Из страшной дали, город казался совсем игрушечным, но эта драпированная серой дымкою даль была обманчива и что бы пересечь его из конца в конец и добраться до дома предстояло часа два трястись в метро и трамваях.
Трамвай враскачку и с непристойным визгом доставил нас к станции метро почти к самому открытию. Непроснувшиеся турникеты с отвращением глотали наши пятаки.
Я никогда до этого не ездил в такую рань и полагал, что первые вагоны метро должны быть совершенно пусты, но люди были, только почему-то сторонились друг друга, так что на каждой лавке едва ли было по человеку. Была даже довольно привлекательная девица и у ее плеча крутился неутомимый, как шмель Бекасов. В метро длинные разговоры не допускаются, нет смысла тратить время на «тонкие» подходы: на любой станции девица может исчезнуть не найдя повода оставить номер телефона и похоже дозволенные речи Шахерезады подходили к концу.
– Так мы встретимся... или нет? – полуприкрыв глаза, басом жужжал неотразимый Бекасов.
– Даже не знаю... А когда?
– В восемь.
– Ой, как это все... И... где?
– Нет такого места, где я не смог бы быть в восемь ...
11
Потом мне случалось встречать Еву на улице или в метро, мы здоровались, но в кафе я уже никогда не садился за ее столик, даже если она бывала одна, что впрочем случалось крайне редко. Тотчас, стоило ей войти, бывала окружена она какой-нибудь пестрой, шумной и почти всякий раз новой компанией. Порой и сама она подсаживалась за чей-то столик, но никогда за тот, где сидел я.

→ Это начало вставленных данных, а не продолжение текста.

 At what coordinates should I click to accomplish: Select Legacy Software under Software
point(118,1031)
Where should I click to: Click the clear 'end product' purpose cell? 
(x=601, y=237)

Она медленно пила белое вино и почти не принимала участия в разговорах и общем веселии, изредка дурачила своих друзей, гадая по руке или на картах, если для этого был подходящий день. У нее всегда при себе, даже если случалось сменить сумочку, была толстая продолговатая колода из девяносто шести карт, торота или библия сатаны, со странными каббалистическими знаками, какую я видел только у нее, но тогда когда я ее попросил мне погадать она отказалась.
Случалось и мои друзья вспоминали о ней и о ее даче. В то, что она была дочерью посла мы разумеется не верили, как и в то, что огромные дутые браслеты, которые она никогда не снимала, были золотыми. Потом через много лет я случайно узнал что она и в самом деле была дочерью кого-то в этом роде, но в браслеты я до сих пор не верю.